Goal of the exercise
Transcribe without alteration the lines of the listing from the line containing "Given: Click the Ubuntu logo in SSH row" to the line containing "(x=321, y=71)", including both of those lines.

(Rows of pointing data)
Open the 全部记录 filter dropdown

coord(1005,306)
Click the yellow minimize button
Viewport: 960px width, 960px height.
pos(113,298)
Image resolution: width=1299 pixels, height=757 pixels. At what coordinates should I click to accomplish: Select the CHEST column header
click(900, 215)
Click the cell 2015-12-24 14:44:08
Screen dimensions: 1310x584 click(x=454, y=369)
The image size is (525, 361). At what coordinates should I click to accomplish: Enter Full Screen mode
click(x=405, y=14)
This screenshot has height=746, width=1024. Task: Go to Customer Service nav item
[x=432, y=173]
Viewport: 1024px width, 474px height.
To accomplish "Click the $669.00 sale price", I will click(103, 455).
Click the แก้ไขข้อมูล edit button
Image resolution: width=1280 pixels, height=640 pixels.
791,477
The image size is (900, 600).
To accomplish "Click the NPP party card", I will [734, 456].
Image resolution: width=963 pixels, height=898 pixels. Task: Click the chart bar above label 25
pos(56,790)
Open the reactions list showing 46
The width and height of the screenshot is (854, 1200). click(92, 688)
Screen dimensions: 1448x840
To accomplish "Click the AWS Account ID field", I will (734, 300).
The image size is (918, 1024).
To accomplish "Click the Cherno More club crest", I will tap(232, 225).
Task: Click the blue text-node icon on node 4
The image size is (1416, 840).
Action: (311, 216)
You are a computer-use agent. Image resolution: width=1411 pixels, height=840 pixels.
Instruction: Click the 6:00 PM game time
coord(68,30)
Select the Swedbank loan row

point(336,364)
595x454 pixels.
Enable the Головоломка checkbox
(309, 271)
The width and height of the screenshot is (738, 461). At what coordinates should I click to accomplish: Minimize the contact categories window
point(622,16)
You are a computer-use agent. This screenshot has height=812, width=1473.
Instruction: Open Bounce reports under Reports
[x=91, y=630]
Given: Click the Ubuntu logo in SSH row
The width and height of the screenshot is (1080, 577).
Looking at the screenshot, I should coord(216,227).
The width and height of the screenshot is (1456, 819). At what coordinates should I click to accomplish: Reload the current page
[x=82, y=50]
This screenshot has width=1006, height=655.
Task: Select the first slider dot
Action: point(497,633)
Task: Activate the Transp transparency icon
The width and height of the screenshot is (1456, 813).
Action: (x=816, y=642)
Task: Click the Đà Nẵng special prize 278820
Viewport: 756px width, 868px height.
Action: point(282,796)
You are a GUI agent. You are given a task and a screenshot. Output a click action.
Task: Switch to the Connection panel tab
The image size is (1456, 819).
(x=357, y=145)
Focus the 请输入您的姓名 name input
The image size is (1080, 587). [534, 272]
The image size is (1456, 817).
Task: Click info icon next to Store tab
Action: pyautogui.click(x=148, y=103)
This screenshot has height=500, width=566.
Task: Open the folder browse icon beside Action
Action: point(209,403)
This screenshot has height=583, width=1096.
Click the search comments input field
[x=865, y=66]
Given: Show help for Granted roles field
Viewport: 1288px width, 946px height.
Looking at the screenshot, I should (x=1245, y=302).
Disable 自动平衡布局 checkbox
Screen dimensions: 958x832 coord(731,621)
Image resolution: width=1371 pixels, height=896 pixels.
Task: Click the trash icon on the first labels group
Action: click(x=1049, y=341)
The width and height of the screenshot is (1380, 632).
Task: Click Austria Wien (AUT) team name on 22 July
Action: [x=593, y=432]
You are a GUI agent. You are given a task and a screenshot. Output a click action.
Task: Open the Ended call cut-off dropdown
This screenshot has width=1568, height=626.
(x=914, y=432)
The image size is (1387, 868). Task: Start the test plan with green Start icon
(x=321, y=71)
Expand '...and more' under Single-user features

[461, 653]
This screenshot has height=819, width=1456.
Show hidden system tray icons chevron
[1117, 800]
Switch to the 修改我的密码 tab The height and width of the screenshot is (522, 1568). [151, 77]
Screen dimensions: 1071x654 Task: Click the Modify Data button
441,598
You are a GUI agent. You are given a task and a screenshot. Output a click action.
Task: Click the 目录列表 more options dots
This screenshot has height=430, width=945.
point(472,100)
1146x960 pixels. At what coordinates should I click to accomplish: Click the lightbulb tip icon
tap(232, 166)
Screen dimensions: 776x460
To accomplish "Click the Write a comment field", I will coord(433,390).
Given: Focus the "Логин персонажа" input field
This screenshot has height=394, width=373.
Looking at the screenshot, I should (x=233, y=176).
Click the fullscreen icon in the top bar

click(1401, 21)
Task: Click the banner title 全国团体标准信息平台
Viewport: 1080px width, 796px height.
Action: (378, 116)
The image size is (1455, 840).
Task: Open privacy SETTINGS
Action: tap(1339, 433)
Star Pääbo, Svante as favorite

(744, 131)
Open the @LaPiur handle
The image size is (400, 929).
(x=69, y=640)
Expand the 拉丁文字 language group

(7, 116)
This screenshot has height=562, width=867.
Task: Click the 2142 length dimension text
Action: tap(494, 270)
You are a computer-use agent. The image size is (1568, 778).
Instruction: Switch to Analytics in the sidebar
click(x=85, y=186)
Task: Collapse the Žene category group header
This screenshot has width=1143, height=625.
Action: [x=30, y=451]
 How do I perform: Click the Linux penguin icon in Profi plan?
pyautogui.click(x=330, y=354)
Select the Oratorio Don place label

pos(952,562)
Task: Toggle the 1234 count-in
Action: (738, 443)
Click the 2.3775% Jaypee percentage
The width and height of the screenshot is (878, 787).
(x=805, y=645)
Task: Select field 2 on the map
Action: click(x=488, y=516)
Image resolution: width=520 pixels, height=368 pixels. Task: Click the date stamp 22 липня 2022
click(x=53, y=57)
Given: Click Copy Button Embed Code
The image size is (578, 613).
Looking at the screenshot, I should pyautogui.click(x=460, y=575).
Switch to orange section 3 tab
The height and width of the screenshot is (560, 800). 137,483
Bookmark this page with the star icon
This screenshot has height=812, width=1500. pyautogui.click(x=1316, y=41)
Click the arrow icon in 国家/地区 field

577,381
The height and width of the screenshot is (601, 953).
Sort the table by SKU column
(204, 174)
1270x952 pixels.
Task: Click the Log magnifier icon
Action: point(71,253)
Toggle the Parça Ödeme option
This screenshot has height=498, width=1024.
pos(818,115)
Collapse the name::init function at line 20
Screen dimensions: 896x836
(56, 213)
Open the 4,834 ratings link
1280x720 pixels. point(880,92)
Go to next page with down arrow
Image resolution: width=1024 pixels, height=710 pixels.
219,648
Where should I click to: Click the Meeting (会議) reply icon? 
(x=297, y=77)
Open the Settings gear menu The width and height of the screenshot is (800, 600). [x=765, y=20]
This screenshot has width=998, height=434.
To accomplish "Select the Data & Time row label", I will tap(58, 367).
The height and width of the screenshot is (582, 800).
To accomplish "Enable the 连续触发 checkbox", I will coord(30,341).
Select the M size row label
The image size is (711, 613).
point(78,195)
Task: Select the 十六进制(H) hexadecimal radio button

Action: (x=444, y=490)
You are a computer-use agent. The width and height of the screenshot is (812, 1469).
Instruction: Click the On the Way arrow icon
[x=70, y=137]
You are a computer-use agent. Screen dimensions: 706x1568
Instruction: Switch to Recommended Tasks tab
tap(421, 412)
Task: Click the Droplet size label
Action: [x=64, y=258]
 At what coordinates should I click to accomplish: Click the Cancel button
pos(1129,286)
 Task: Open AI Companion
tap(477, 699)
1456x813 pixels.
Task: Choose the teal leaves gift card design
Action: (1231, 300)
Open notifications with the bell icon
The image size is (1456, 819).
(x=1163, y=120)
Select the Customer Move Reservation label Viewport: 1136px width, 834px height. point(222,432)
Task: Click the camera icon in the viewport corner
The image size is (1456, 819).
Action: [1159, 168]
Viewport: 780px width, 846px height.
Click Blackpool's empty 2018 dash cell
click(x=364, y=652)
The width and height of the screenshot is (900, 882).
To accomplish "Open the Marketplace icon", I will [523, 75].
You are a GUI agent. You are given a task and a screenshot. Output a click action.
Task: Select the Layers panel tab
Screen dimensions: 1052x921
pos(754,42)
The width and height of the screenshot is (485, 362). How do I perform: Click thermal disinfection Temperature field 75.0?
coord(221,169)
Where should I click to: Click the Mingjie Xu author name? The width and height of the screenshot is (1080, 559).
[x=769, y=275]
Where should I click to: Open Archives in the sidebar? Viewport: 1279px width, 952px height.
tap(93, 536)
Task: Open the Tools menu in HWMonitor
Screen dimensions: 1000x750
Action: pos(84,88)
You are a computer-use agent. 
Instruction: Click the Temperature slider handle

Written solution
Given: Click the Ubuntu logo in SSH row
The width and height of the screenshot is (1080, 577).
Looking at the screenshot, I should coord(216,227).
The width and height of the screenshot is (1456, 819). At what coordinates should I click to accomplish: Reload the current page
[x=82, y=50]
This screenshot has width=1006, height=655.
Task: Select the first slider dot
Action: point(497,633)
Task: Activate the Transp transparency icon
The width and height of the screenshot is (1456, 813).
Action: (x=816, y=642)
Task: Click the Đà Nẵng special prize 278820
Viewport: 756px width, 868px height.
Action: point(282,796)
You are a GUI agent. You are given a task and a screenshot. Output a click action.
Task: Switch to the Connection panel tab
The image size is (1456, 819).
(x=357, y=145)
Focus the 请输入您的姓名 name input
The image size is (1080, 587). [534, 272]
The image size is (1456, 817).
Task: Click info icon next to Store tab
Action: pyautogui.click(x=148, y=103)
This screenshot has height=500, width=566.
Task: Open the folder browse icon beside Action
Action: point(209,403)
This screenshot has height=583, width=1096.
Click the search comments input field
[x=865, y=66]
Given: Show help for Granted roles field
Viewport: 1288px width, 946px height.
Looking at the screenshot, I should (x=1245, y=302).
Disable 自动平衡布局 checkbox
Screen dimensions: 958x832 coord(731,621)
Image resolution: width=1371 pixels, height=896 pixels.
Task: Click the trash icon on the first labels group
Action: click(x=1049, y=341)
The width and height of the screenshot is (1380, 632).
Task: Click Austria Wien (AUT) team name on 22 July
Action: [x=593, y=432]
You are a GUI agent. You are given a task and a screenshot. Output a click action.
Task: Open the Ended call cut-off dropdown
This screenshot has width=1568, height=626.
(x=914, y=432)
The image size is (1387, 868). Task: Start the test plan with green Start icon
(x=321, y=71)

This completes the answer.